** Try it **
Write out every entry word for word.

** Stored data entries **
##########

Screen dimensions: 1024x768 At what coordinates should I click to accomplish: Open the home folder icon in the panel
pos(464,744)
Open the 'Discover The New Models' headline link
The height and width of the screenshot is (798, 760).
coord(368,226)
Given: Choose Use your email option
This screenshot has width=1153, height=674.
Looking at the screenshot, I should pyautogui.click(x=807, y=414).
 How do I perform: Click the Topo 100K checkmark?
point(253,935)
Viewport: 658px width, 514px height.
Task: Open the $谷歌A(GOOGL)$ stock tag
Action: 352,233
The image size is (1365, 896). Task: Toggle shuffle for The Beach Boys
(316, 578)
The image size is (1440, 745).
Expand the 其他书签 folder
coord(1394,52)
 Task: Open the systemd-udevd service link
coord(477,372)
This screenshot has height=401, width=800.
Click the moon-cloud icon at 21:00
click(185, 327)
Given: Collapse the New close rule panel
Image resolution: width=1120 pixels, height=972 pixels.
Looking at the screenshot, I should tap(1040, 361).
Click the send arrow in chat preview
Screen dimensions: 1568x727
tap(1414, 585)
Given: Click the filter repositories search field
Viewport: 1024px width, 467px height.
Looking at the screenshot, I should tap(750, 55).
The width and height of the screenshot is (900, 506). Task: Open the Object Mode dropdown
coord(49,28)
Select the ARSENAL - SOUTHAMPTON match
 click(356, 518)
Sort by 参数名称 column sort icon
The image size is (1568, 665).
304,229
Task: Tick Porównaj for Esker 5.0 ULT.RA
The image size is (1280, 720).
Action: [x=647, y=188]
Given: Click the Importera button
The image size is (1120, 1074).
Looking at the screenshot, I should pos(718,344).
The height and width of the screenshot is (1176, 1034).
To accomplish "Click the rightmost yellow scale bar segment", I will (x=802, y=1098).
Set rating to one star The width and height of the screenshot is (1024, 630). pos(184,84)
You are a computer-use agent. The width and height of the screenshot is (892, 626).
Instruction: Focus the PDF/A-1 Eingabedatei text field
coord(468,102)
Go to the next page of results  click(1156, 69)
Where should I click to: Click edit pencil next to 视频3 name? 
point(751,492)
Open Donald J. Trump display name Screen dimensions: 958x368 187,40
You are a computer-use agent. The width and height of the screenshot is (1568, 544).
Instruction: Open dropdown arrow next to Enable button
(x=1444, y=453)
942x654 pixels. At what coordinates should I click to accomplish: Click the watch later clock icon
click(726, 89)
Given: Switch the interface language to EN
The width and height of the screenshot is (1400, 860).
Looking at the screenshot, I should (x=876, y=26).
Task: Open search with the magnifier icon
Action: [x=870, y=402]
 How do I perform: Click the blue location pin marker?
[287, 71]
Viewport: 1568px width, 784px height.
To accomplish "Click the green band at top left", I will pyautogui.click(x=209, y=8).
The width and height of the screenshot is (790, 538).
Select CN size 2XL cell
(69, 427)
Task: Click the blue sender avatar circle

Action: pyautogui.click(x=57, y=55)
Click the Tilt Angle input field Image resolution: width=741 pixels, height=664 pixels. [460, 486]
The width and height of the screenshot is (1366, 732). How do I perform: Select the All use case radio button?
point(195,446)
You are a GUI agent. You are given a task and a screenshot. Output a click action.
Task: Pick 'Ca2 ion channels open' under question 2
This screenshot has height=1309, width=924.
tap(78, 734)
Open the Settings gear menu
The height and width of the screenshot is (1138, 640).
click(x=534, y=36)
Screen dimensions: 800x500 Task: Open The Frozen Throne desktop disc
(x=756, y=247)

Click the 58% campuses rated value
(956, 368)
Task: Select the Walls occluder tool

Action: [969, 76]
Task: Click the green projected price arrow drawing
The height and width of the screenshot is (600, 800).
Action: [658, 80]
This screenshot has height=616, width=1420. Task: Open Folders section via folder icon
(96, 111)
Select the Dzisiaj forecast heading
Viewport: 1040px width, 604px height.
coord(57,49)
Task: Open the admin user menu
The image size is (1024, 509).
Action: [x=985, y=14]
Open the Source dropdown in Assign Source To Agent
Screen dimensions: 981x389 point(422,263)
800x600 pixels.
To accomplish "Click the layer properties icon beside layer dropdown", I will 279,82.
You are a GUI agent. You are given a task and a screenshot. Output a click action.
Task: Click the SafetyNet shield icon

##########

** Reply **
Screen dimensions: 1024x768 At what coordinates should I click to accomplish: Open the home folder icon in the panel
pos(464,744)
Open the 'Discover The New Models' headline link
The height and width of the screenshot is (798, 760).
coord(368,226)
Given: Choose Use your email option
This screenshot has width=1153, height=674.
Looking at the screenshot, I should pyautogui.click(x=807, y=414).
 How do I perform: Click the Topo 100K checkmark?
point(253,935)
Viewport: 658px width, 514px height.
Task: Open the $谷歌A(GOOGL)$ stock tag
Action: 352,233
The image size is (1365, 896). Task: Toggle shuffle for The Beach Boys
(316, 578)
The image size is (1440, 745).
Expand the 其他书签 folder
coord(1394,52)
 Task: Open the systemd-udevd service link
coord(477,372)
This screenshot has height=401, width=800.
Click the moon-cloud icon at 21:00
click(185, 327)
Given: Collapse the New close rule panel
Image resolution: width=1120 pixels, height=972 pixels.
Looking at the screenshot, I should tap(1040, 361).
Click the send arrow in chat preview
Screen dimensions: 1568x727
tap(1414, 585)
Given: Click the filter repositories search field
Viewport: 1024px width, 467px height.
Looking at the screenshot, I should tap(750, 55).
The width and height of the screenshot is (900, 506). Task: Open the Object Mode dropdown
coord(49,28)
Select the ARSENAL - SOUTHAMPTON match
 click(356, 518)
Sort by 参数名称 column sort icon
The image size is (1568, 665).
304,229
Task: Tick Porównaj for Esker 5.0 ULT.RA
The image size is (1280, 720).
Action: [x=647, y=188]
Given: Click the Importera button
The image size is (1120, 1074).
Looking at the screenshot, I should pos(718,344).
The height and width of the screenshot is (1176, 1034).
To accomplish "Click the rightmost yellow scale bar segment", I will (x=802, y=1098).
Set rating to one star The width and height of the screenshot is (1024, 630). pos(184,84)
You are a computer-use agent. The width and height of the screenshot is (892, 626).
Instruction: Focus the PDF/A-1 Eingabedatei text field
coord(468,102)
Go to the next page of results  click(1156, 69)
Where should I click to: Click edit pencil next to 视频3 name? 
point(751,492)
Open Donald J. Trump display name Screen dimensions: 958x368 187,40
You are a computer-use agent. The width and height of the screenshot is (1568, 544).
Instruction: Open dropdown arrow next to Enable button
(x=1444, y=453)
942x654 pixels. At what coordinates should I click to accomplish: Click the watch later clock icon
click(726, 89)
Given: Switch the interface language to EN
The width and height of the screenshot is (1400, 860).
Looking at the screenshot, I should (x=876, y=26).
Task: Open search with the magnifier icon
Action: [x=870, y=402]
 How do I perform: Click the blue location pin marker?
[287, 71]
Viewport: 1568px width, 784px height.
To accomplish "Click the green band at top left", I will pyautogui.click(x=209, y=8).
The width and height of the screenshot is (790, 538).
Select CN size 2XL cell
(69, 427)
Task: Click the blue sender avatar circle

Action: pyautogui.click(x=57, y=55)
Click the Tilt Angle input field Image resolution: width=741 pixels, height=664 pixels. [460, 486]
The width and height of the screenshot is (1366, 732). How do I perform: Select the All use case radio button?
point(195,446)
You are a GUI agent. You are given a task and a screenshot. Output a click action.
Task: Pick 'Ca2 ion channels open' under question 2
This screenshot has height=1309, width=924.
tap(78, 734)
Open the Settings gear menu
The height and width of the screenshot is (1138, 640).
click(x=534, y=36)
Screen dimensions: 800x500 Task: Open The Frozen Throne desktop disc
(x=756, y=247)

Click the 58% campuses rated value
(956, 368)
Task: Select the Walls occluder tool

Action: [969, 76]
Task: Click the green projected price arrow drawing
The height and width of the screenshot is (600, 800).
Action: [658, 80]
This screenshot has height=616, width=1420. Task: Open Folders section via folder icon
(96, 111)
Select the Dzisiaj forecast heading
Viewport: 1040px width, 604px height.
coord(57,49)
Task: Open the admin user menu
The image size is (1024, 509).
Action: [x=985, y=14]
Open the Source dropdown in Assign Source To Agent
Screen dimensions: 981x389 point(422,263)
800x600 pixels.
To accomplish "Click the layer properties icon beside layer dropdown", I will 279,82.
You are a GUI agent. You are given a task and a screenshot. Output a click action.
Task: Click the SafetyNet shield icon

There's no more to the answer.